Minimizing the number of lines
Closed this issue · 8 comments
GoogleCodeExporter commented
Consider the left text :
AAA
BBB EEE
and the right text
AAA
BBB DDD
BBB EEE
To the human eye, it's obvious that the middle was added.
However, gdmp (and other character level diff algorithms I tried) see it
differently, spanning the
added string ("DDD\nBBB") over two lines.
Of course it makes sense from a computational standpoint, but that should at
least be cleaned
up by the cleanup functions, which should try to minimize the number of lines.
What do you think ?
Original issue reported on code.google.com by dpere...@gmail.com
on 20 Jun 2008 at 9:35
GoogleCodeExporter commented
I agree. Thanks for bringing this up (and pinging me by email as requested).
This would be an issue with diff_cleanupSemanticLossless which does currently
slide
differences to line up with whitespace, but doesn't rank line breaks as having
a
higher value than a space.
There would seem to be five things to attempt to slide edit boundaries to (in
order
of preference):
1. Start/End of entire text.
2. Blank lines.
3. Line breaks.
4. Whitespace.
5. Non alpha-numeric.
I'll get on this. If you want you can let me know what language you are using
(C++,
JavaScript, Java, Python) and I'll do that one first and send you a prerelease
copy
before I get the others updated. (Yay for 20% time at Google.)
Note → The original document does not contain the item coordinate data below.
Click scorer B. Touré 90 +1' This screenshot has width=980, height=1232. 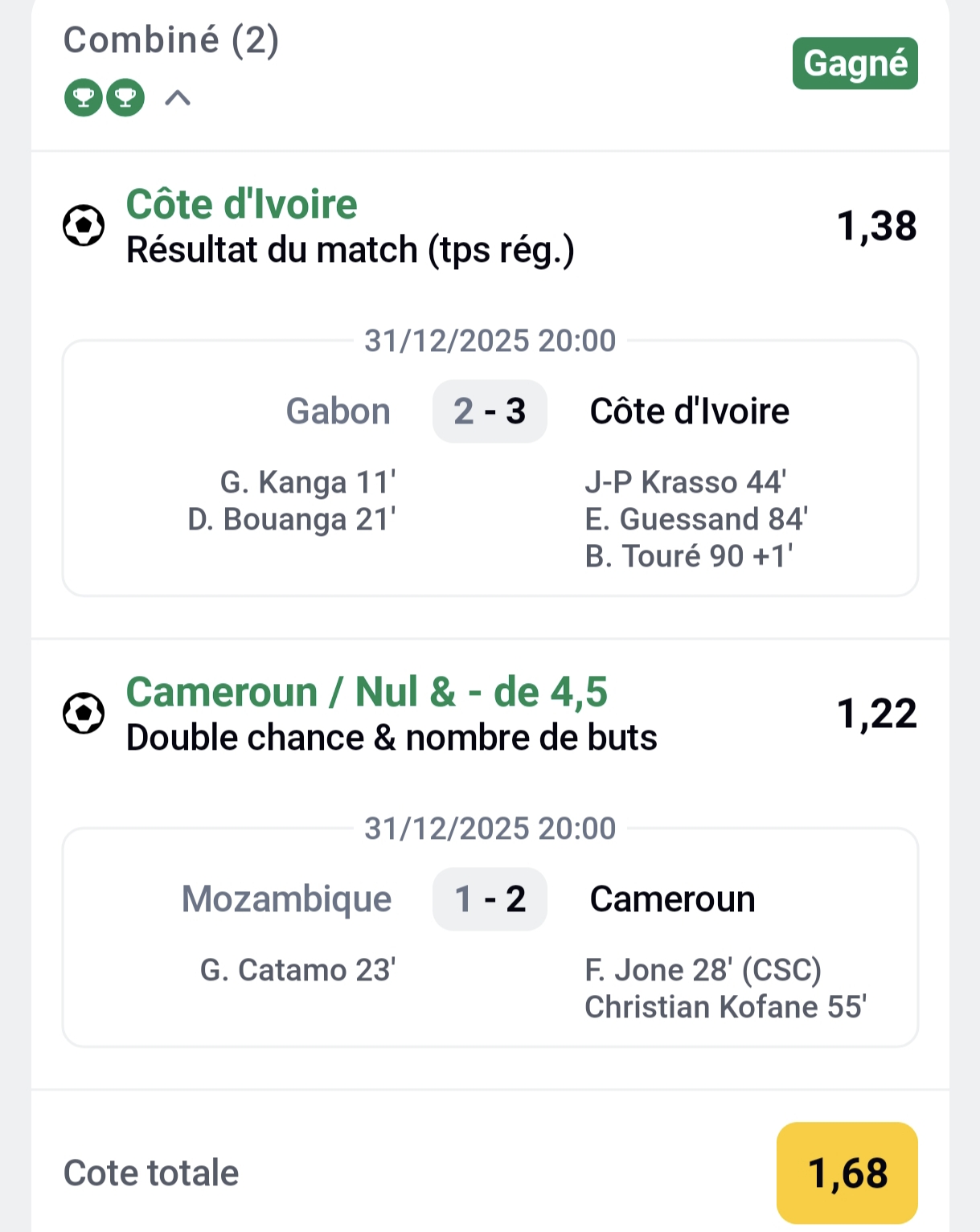tap(689, 556)
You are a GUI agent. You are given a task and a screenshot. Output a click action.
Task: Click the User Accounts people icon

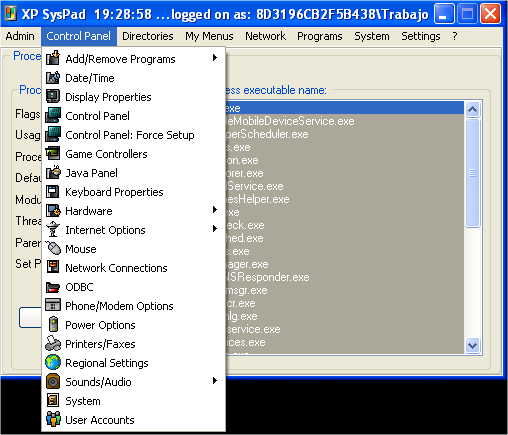53,420
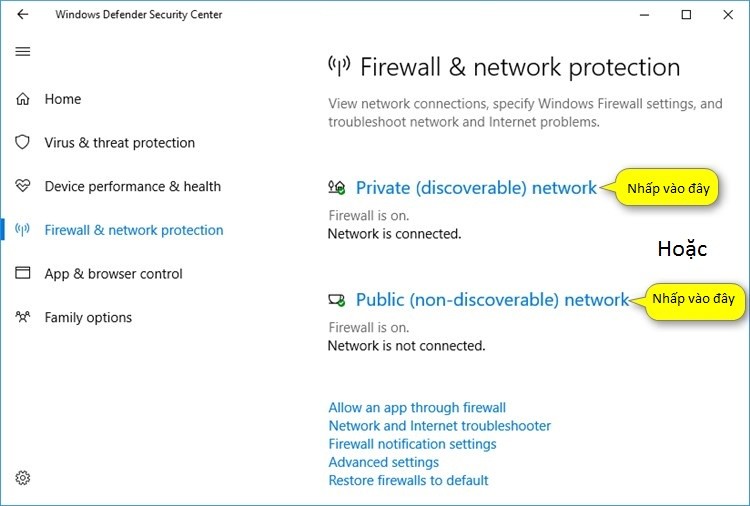
Task: Open Firewall notification settings link
Action: pos(412,444)
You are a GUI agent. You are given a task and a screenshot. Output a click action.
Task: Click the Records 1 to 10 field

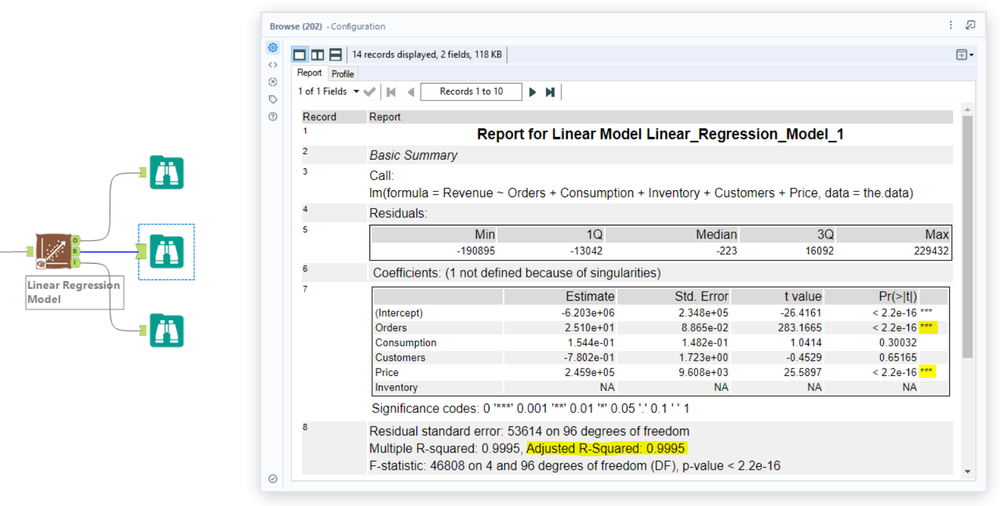(x=471, y=91)
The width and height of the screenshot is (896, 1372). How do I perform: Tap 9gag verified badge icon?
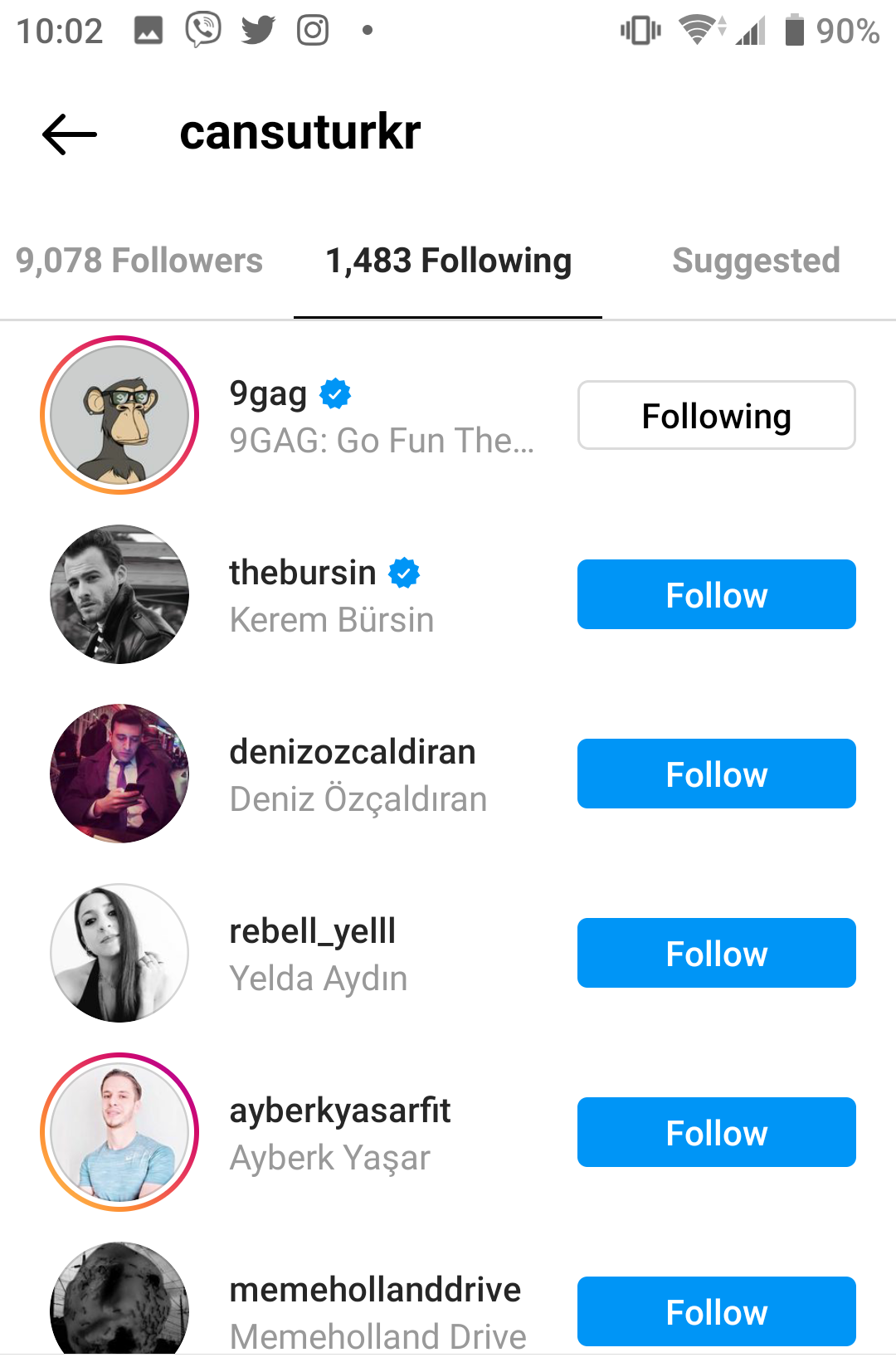336,393
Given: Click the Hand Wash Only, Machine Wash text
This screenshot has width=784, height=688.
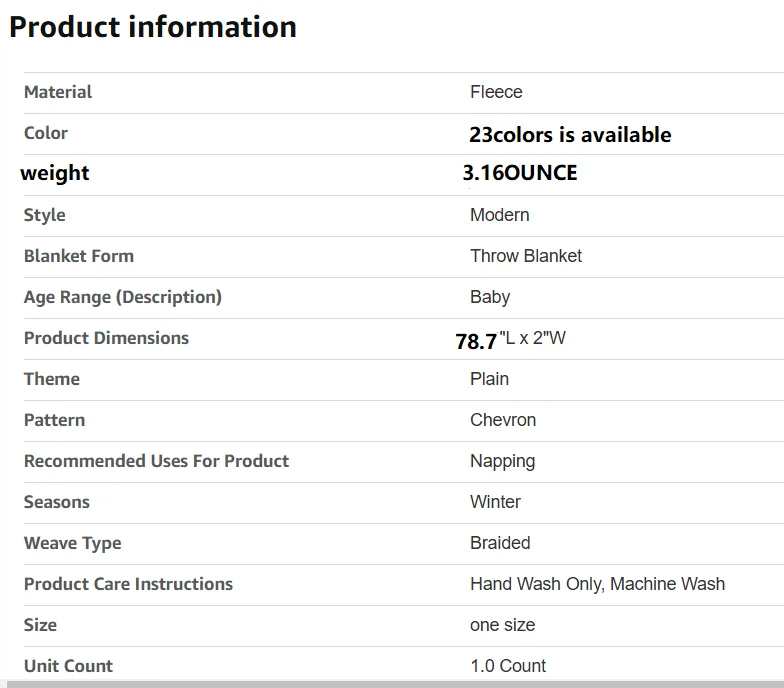Looking at the screenshot, I should [x=598, y=584].
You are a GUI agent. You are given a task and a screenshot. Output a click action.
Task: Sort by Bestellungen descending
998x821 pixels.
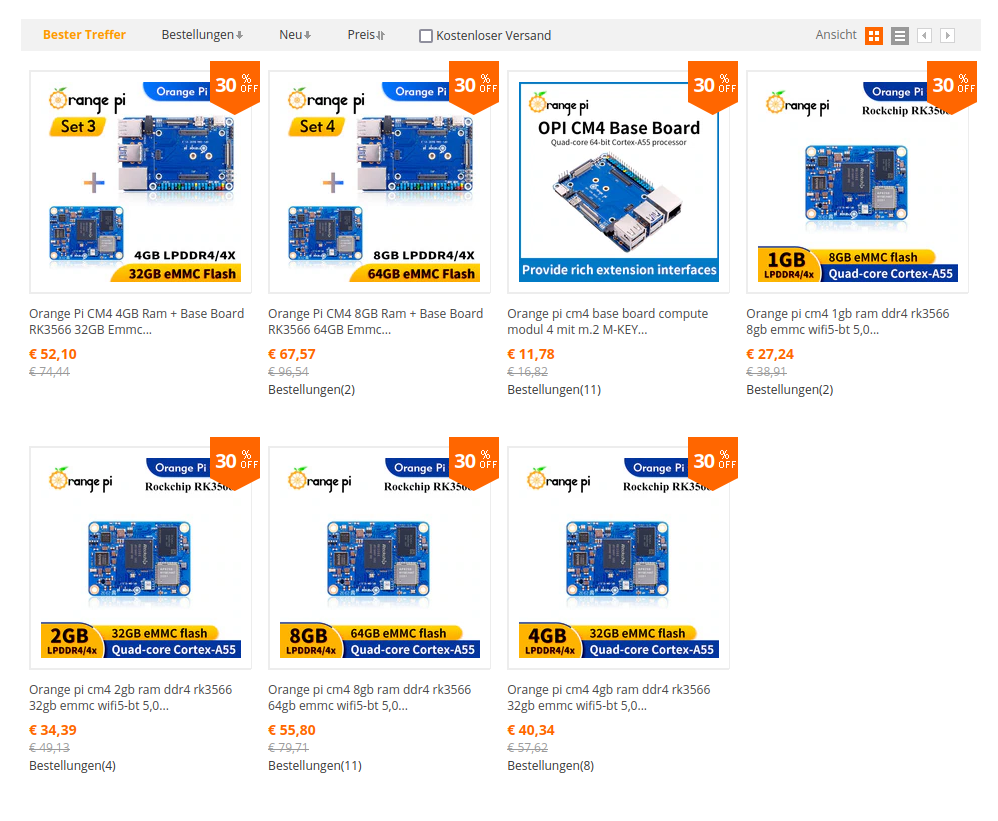(202, 35)
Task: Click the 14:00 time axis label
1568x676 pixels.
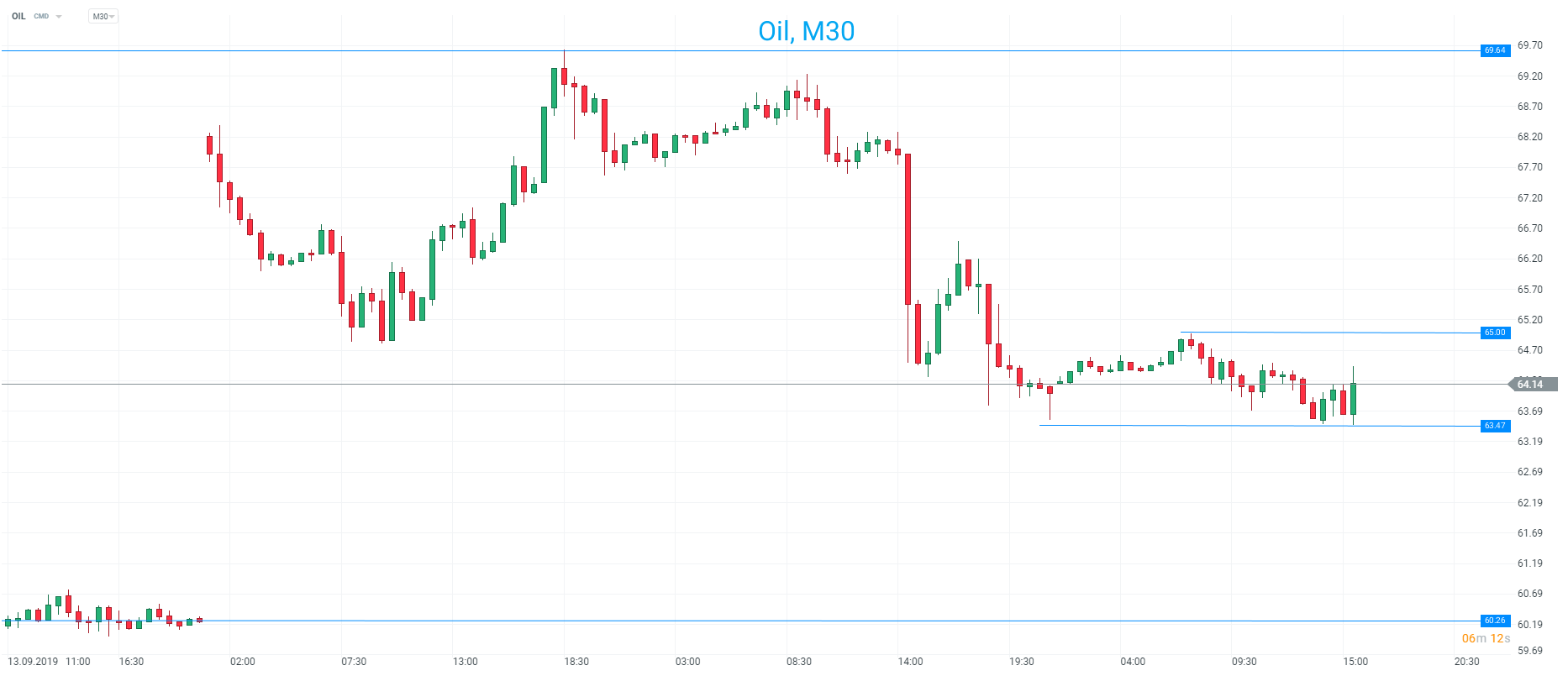Action: click(910, 662)
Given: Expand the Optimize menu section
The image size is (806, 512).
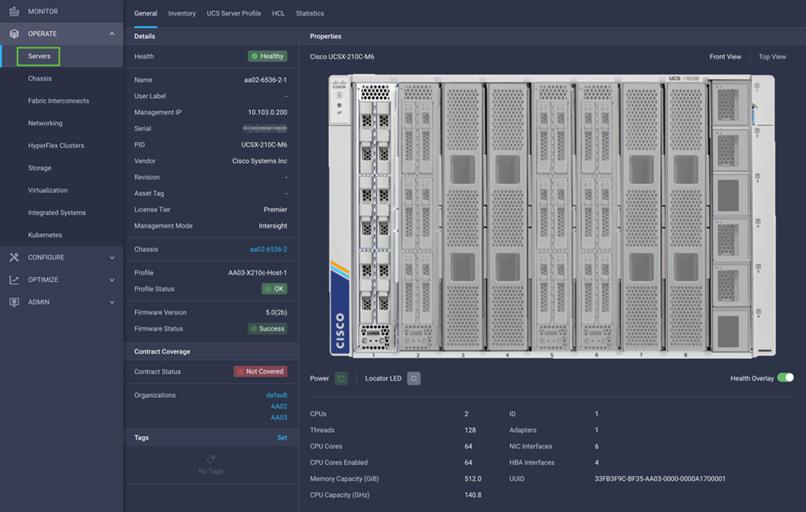Looking at the screenshot, I should [112, 280].
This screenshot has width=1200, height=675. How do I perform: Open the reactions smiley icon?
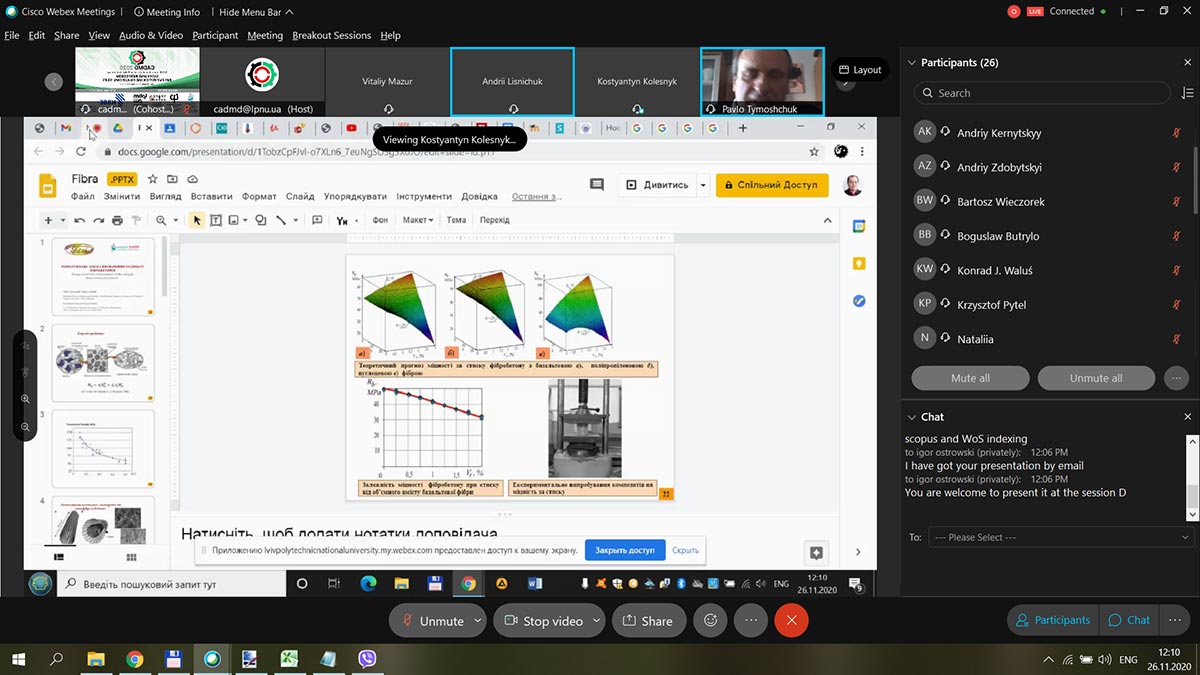[710, 620]
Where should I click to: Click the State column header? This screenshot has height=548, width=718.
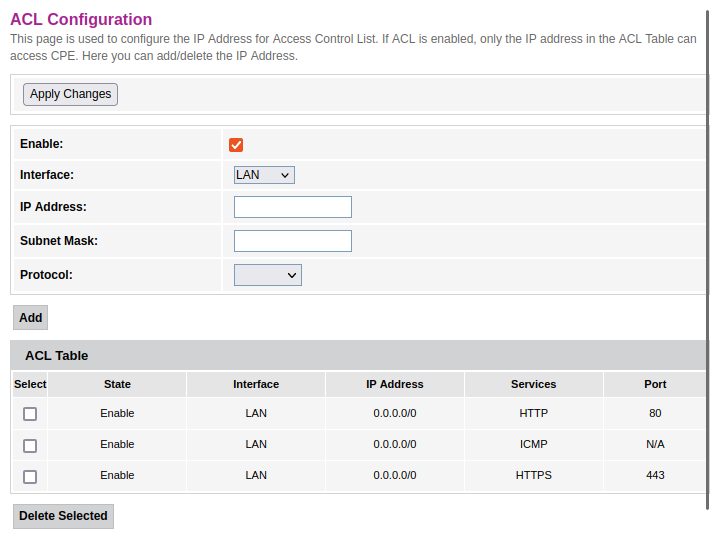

Original comment by neil.fra...@gmail.com
on 20 Jun 2008 at 10:34
GoogleCodeExporter commented
I just managed to get what I expected by changing a single character in the
source code :-)
I'm working with the javascript version.
In function diff_cleanupSemanticScore(), I changed :
var whitespace = /(\s)/;
var whitespace = /(\n)/;
Of course the clean up obviously no longer works with words, just lines, but
that's a start.
Original comment by dpere...@gmail.com
on 20 Jun 2008 at 10:35
GoogleCodeExporter commented
Aye, a quick and dirty (and 90% effective) solution is to use the following:
function diff_cleanupSemanticScore(one, two, three) {
if (!one || !three) {
// Edges are the best.
return 10;
}
var score = 0;
var whitespace = /\s/;
if (one.charAt(one.length - 1).match(whitespace) ||
two.charAt(0).match(whitespace)) {
score++;
}
if (two.charAt(two.length - 1).match(whitespace) ||
three.charAt(0).match(whitespace)) {
score++;
}
var linebreak = /[\r\n]/;
if (one.charAt(one.length - 1).match(linebreak ) ||
two.charAt(0).match(linebreak )) {
score++;
}
if (two.charAt(two.length - 1).match(linebreak ) ||
three.charAt(0).match(linebreak )) {
score++;
}
return score;
}
This probably even passes the existing unit tests.
Original comment by neil.fra...@gmail.com
on 20 Jun 2008 at 10:42
GoogleCodeExporter commented
Hehe, you're fast ;-)
Original comment by dpere...@gmail.com
on 20 Jun 2008 at 10:51
GoogleCodeExporter commented
What about :
var linebreak = /[\r*\n]/;
Instead of
var linebreak = /[\r\n]/;
Original comment by dpere...@gmail.com
on 20 Jun 2008 at 10:55
GoogleCodeExporter commented
A new version of diff, match, patch has just been posted in all four languages
which
solves this problem thoroughly using the five-point list in comment 1.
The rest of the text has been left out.